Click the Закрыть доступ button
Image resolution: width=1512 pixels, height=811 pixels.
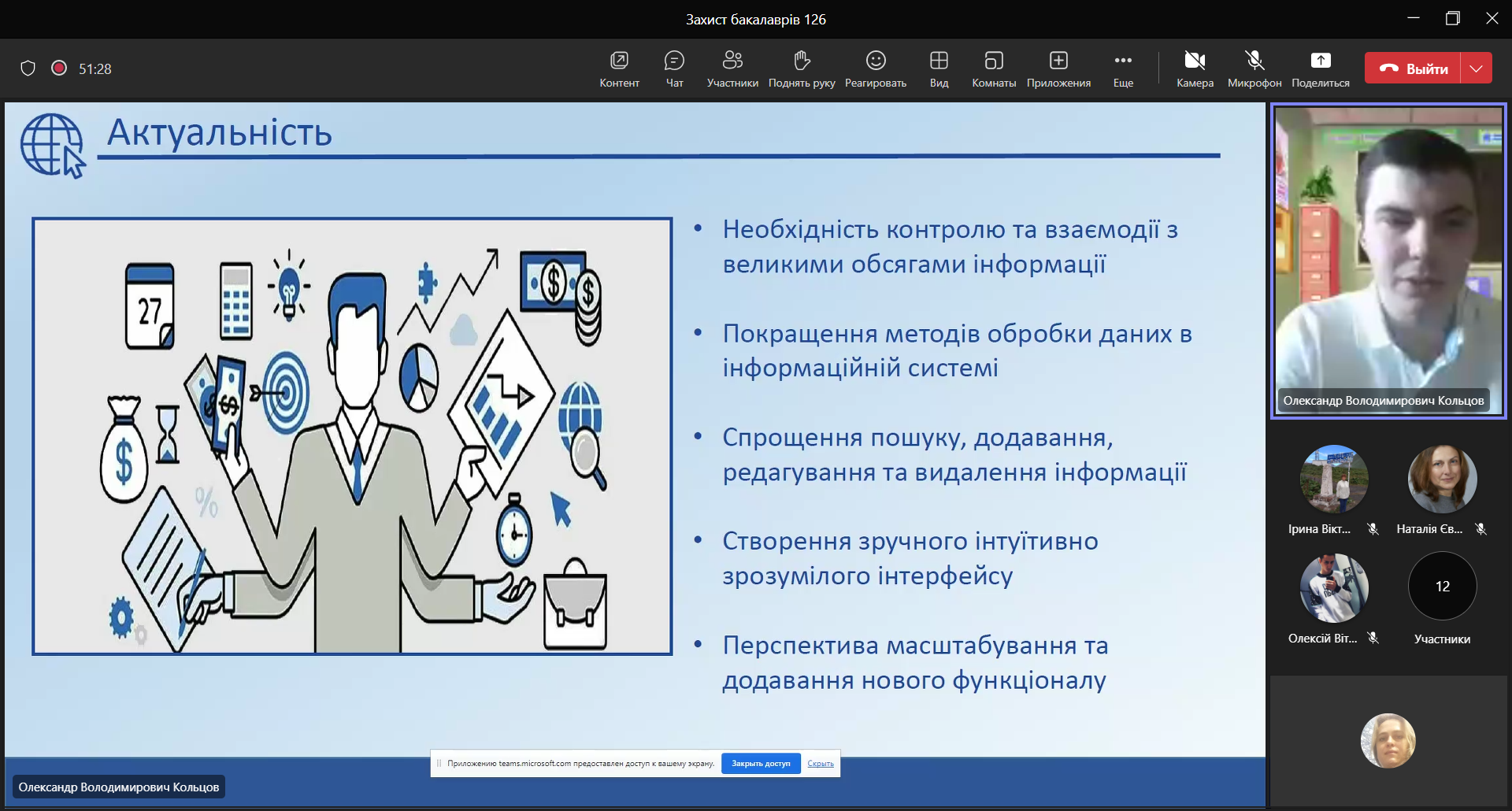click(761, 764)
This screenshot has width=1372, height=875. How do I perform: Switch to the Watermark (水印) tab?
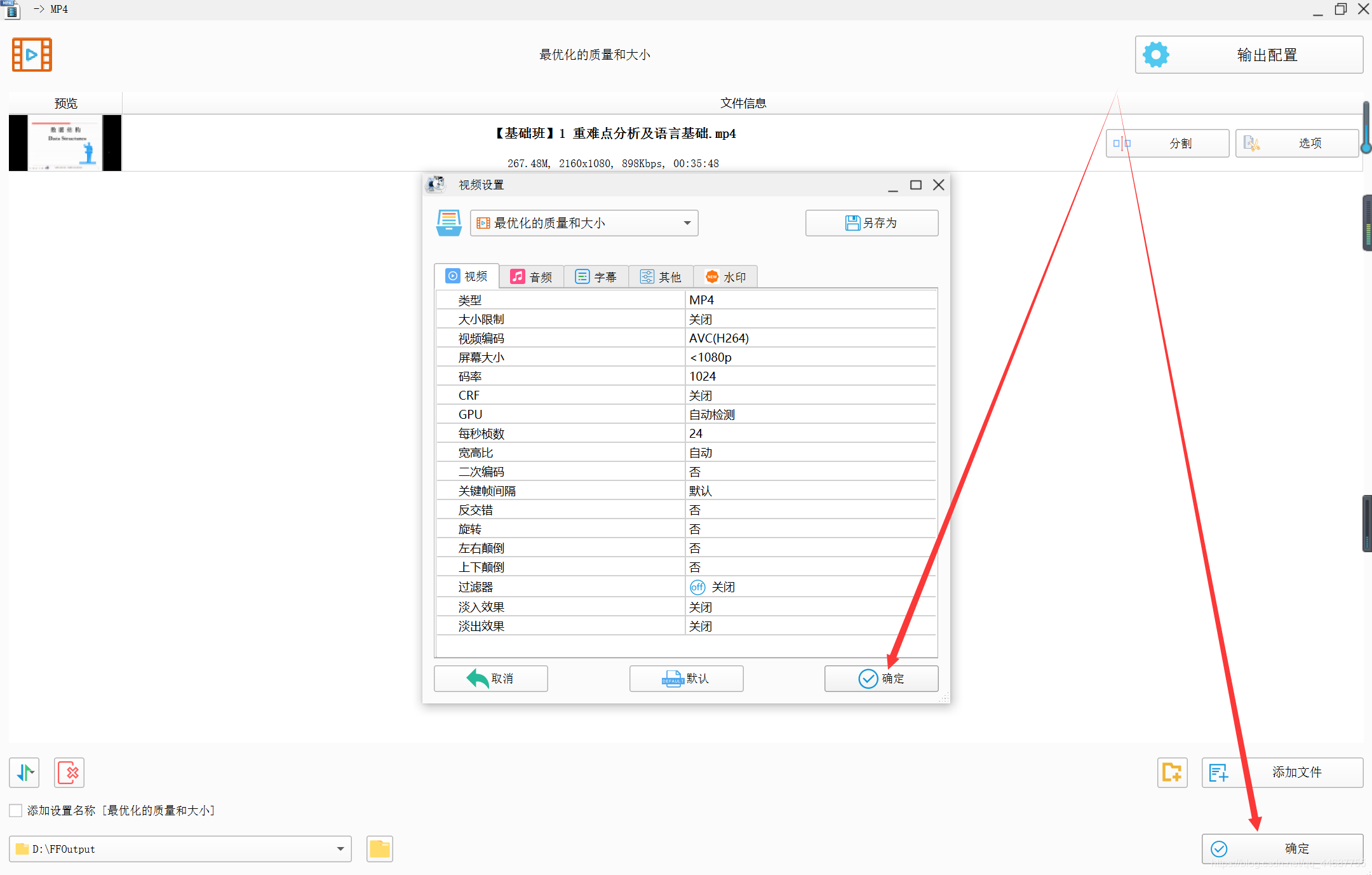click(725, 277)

::::::::

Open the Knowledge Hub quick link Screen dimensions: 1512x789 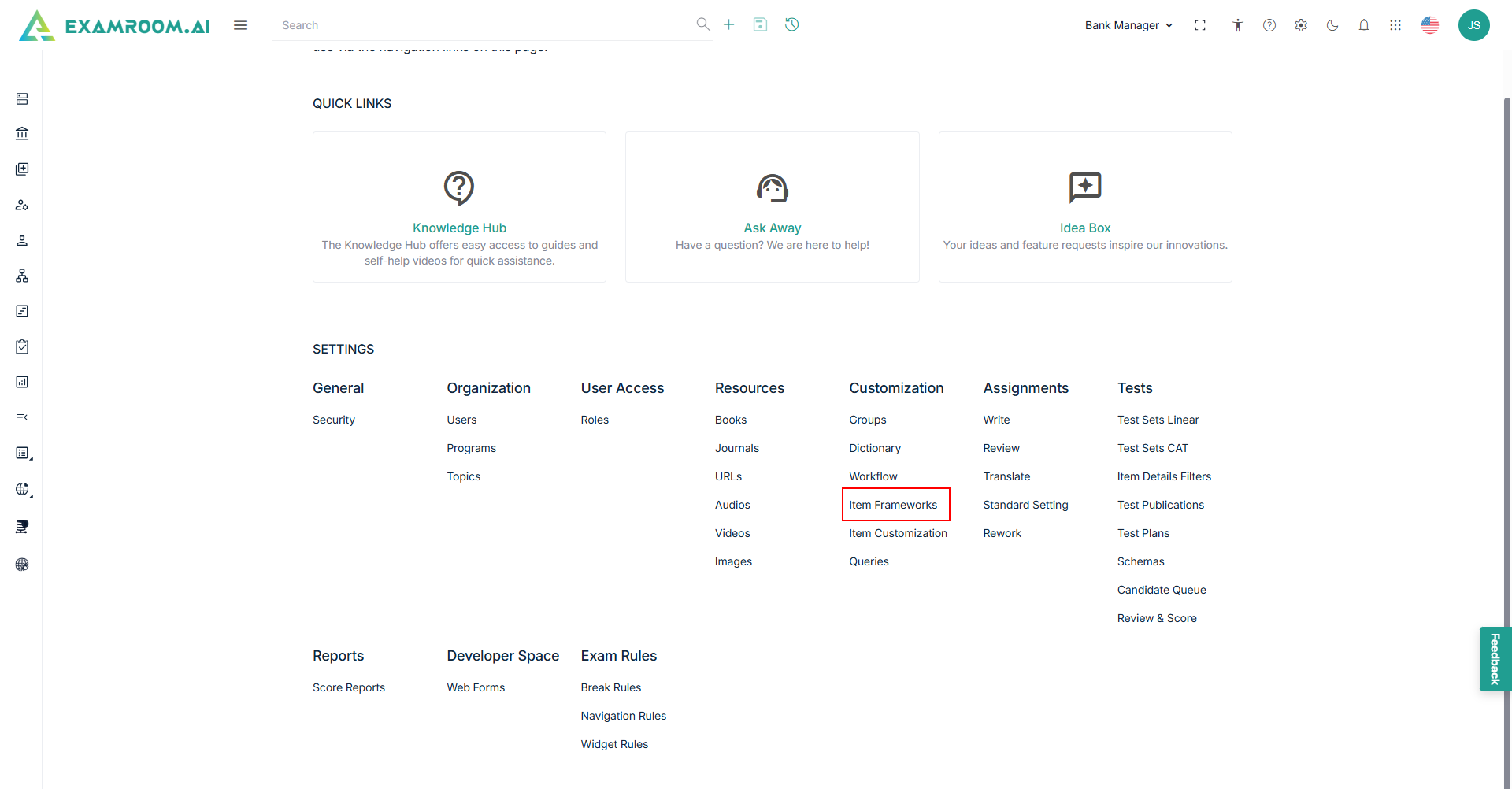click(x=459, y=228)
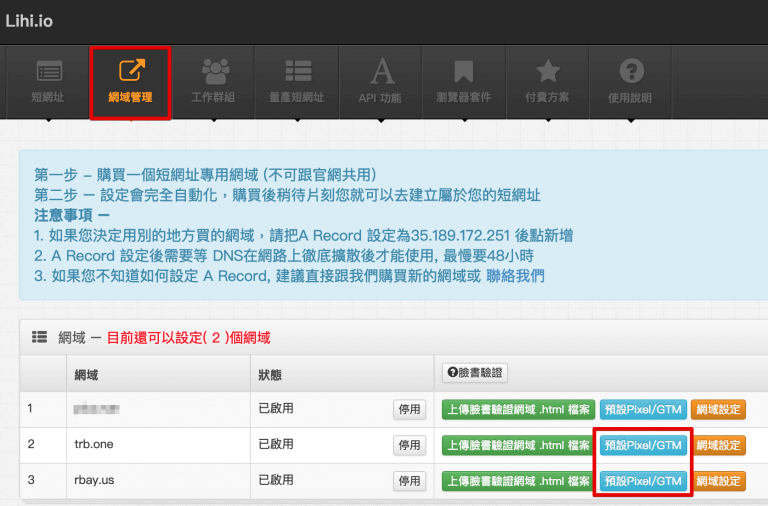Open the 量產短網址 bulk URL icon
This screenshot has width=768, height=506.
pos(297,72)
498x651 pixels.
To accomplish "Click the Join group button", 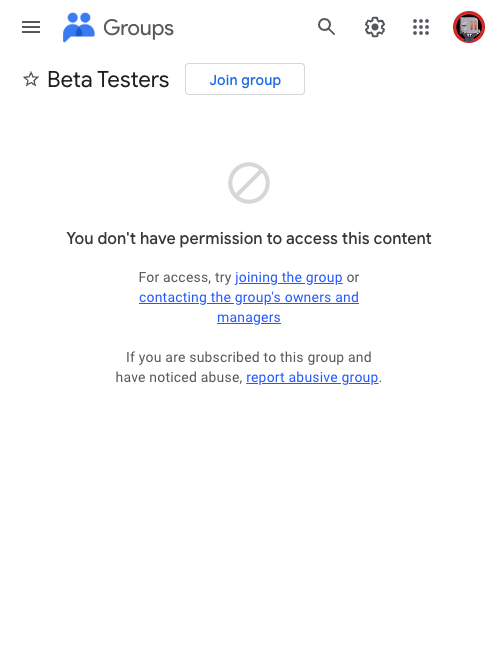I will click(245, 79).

::::::::

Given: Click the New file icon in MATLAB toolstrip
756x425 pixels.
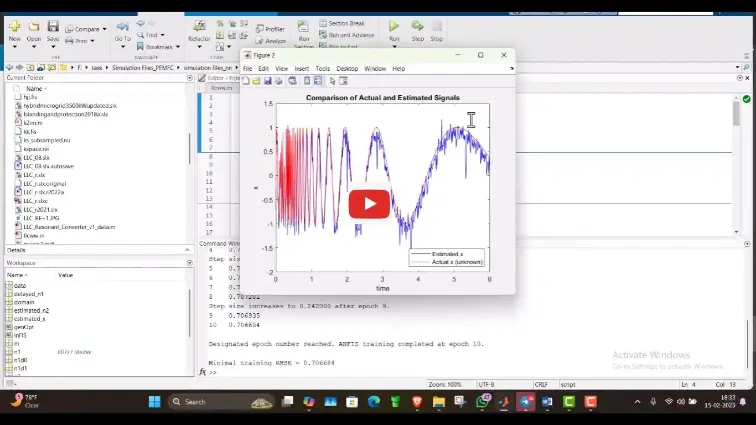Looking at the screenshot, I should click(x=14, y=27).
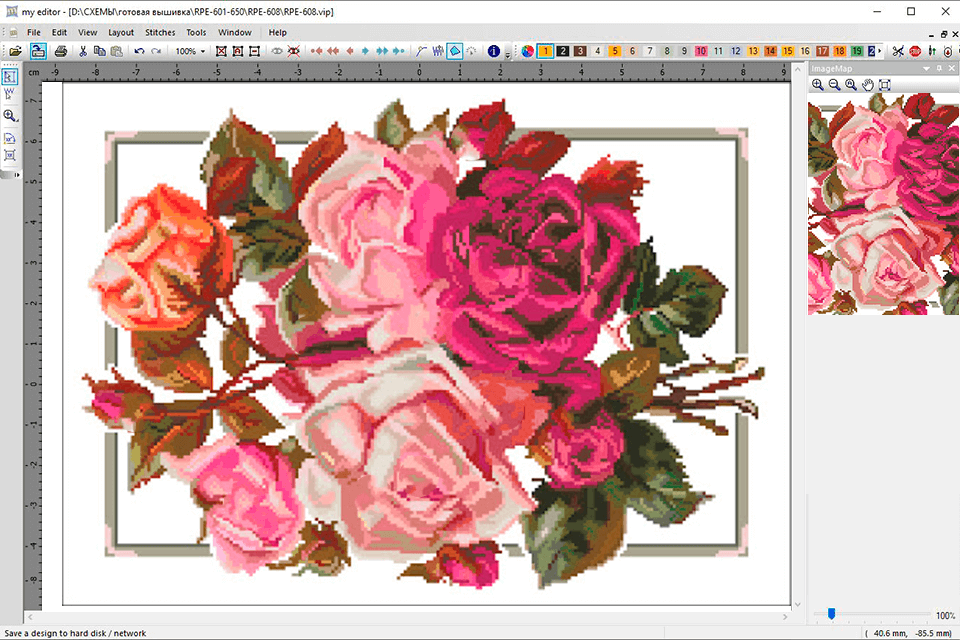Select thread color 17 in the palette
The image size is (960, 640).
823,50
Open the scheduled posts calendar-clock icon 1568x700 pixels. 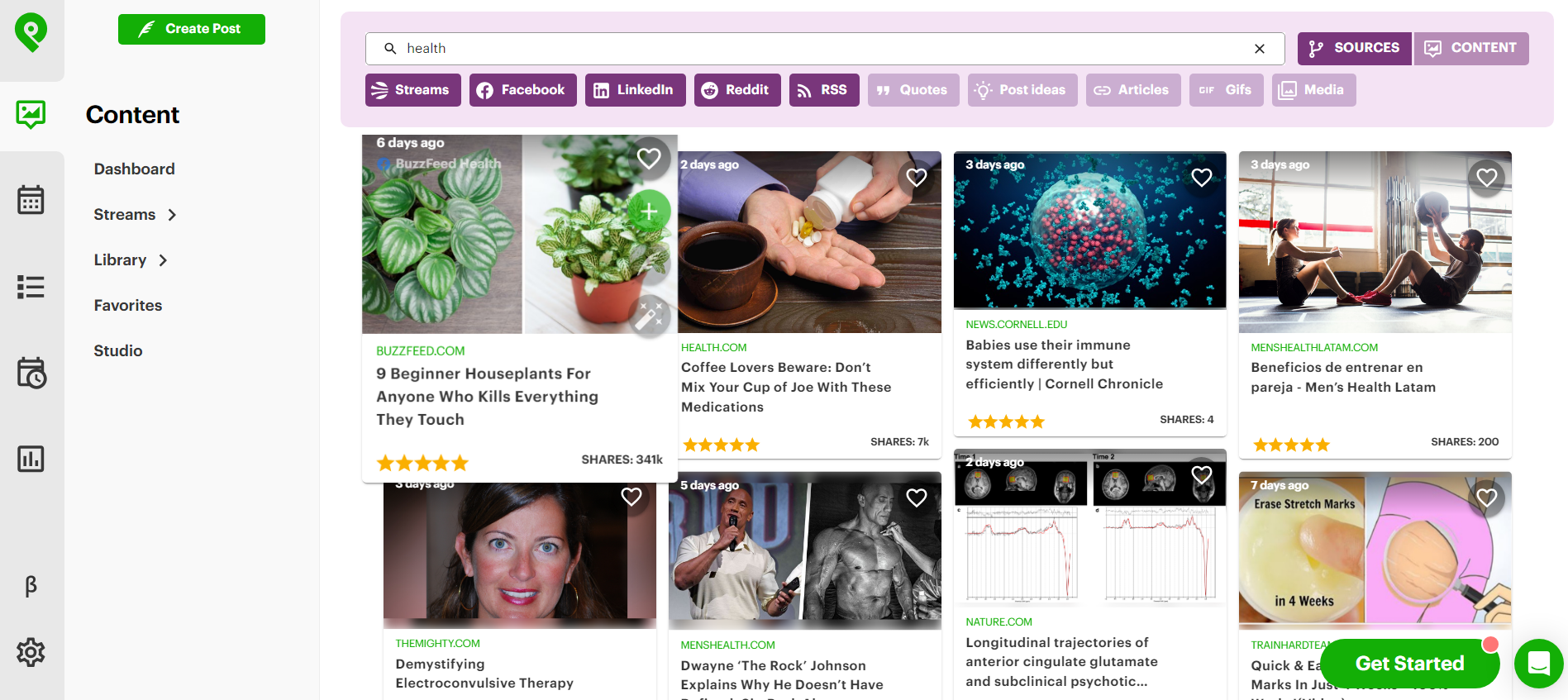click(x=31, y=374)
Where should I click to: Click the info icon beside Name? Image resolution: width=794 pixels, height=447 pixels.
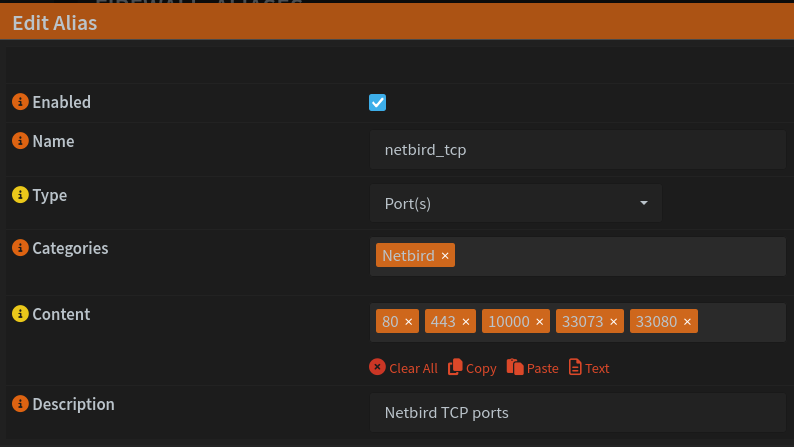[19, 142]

::::::::

◆ WHAT YOU ARE ASKED TO DO
Update the stretch of the material from the line containing "This screenshot has width=1372, height=875." through the line containing "click(725, 277)", replacing "Watermark" with "Header" and leaving everything else unchanged. Leave the pictures out of your answer.

◆ SOLUTION
This screenshot has width=1372, height=875. How do I perform: Switch to the Header (水印) tab?
click(725, 277)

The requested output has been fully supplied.